Sieht die Zukunft des gesunden Kauens zwischendurch also düster aus? Einige Marktforscher sehen zumindest für mittlere Unternehmen mit Innovationsfreude gehöriges Wachstumspotential. Denn Kaugummis mit unterschiedlichen Wirkstoffen, Nahrungsergänzungsmitteln oder Probiotika zu kombinieren, eröffnet wieder ein weites Spektrum für den sinnvollen Kaugenuss.

Antiseptischer Kaugummi gegen Covid

Mittlerweile gibt es neben dem altbekannten Nikotinkaugummi zur Rauchentwöhnung auch Diät-Kaugummis zum Abnehmen, Kaugummis gegen einen Alkohol-Kater, aphrodisierende Kaugummi oder Einschlaf-Kaugummis (alle z. B. von Wugum). Selbst einen „Covidgum“ hat ein deutscher Hersteller auf den Markt gebracht, der mit antiviralen Inhaltsstoffen die Viruslast des Nutzers minimieren soll.

Spezielle Kaugummis mit einem gezielten Nutzen für die Zahngesundheit prägen derweil weniger die Innovationshitlisten. Denn lange schon ist bekannt, dass bereits allein das Kauen zur Anregung des Speichelflusses extrem positive Auswirkungen auf das Kariesrisiko hat. Jeglicher Geschmackszusatz erhöht zusätzlich die Speichelproduktion. Jüngere Studien deuten außerdem darauf hin, dass der Zuckeraustauschstoff Xylitol in Kaugummis die Entstehung von Plaque reduziert.

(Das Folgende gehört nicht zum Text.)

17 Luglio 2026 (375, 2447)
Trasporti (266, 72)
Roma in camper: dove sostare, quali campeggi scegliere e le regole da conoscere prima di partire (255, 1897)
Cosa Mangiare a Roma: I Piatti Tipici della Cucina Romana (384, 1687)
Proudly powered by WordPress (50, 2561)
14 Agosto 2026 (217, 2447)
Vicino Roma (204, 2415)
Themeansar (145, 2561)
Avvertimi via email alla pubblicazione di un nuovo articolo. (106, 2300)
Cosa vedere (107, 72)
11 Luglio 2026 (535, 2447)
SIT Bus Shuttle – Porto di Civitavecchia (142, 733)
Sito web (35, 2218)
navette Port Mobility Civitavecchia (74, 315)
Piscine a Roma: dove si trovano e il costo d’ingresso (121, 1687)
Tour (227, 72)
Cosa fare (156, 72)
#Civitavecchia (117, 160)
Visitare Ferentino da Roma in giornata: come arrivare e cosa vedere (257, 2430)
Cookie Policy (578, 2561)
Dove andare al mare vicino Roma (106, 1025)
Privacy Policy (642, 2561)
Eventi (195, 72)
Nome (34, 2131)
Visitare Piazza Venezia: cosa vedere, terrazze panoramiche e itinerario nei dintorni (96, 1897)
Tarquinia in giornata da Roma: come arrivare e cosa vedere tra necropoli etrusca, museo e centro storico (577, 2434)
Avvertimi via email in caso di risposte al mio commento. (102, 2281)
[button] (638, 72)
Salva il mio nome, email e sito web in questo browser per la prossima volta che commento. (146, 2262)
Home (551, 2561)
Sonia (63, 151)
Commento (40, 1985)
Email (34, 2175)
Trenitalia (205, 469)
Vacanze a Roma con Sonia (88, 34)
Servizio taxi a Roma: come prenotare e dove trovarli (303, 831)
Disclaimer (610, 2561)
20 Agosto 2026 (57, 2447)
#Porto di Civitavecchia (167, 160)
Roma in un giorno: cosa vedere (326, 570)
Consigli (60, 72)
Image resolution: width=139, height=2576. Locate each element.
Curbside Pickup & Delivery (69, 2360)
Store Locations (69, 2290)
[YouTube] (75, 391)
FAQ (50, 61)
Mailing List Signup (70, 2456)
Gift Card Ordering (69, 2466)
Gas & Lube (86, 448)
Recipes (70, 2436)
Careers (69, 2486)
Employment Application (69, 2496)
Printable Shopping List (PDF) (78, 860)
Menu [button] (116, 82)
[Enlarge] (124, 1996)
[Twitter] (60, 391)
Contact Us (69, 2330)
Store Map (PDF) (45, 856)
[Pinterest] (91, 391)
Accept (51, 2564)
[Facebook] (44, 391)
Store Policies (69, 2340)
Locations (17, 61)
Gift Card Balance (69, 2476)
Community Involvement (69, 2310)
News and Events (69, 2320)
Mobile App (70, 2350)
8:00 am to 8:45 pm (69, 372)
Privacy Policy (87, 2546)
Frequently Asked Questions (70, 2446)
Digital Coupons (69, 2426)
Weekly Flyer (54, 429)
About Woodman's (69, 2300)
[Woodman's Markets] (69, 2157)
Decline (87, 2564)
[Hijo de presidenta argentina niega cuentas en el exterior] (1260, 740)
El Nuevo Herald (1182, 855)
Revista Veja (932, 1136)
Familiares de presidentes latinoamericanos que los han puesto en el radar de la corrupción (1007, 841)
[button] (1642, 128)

Wer also nicht gerade an Problemen mit den Kiefergelenken leidet (TMD, Temperomandibular Disorders), sollte regelmäßig zum zuckerfreien Kaugummi greifen. Eine simplere und nebenwirkungsärmere Möglichkeit zur Prophylaxe von Zahnerkrankungen gibt es wohl kaum. Es wäre zu wünschen, dass diese Information in Zahnarztpraxen wieder verstärkt an die Patienten weitergegeben würde.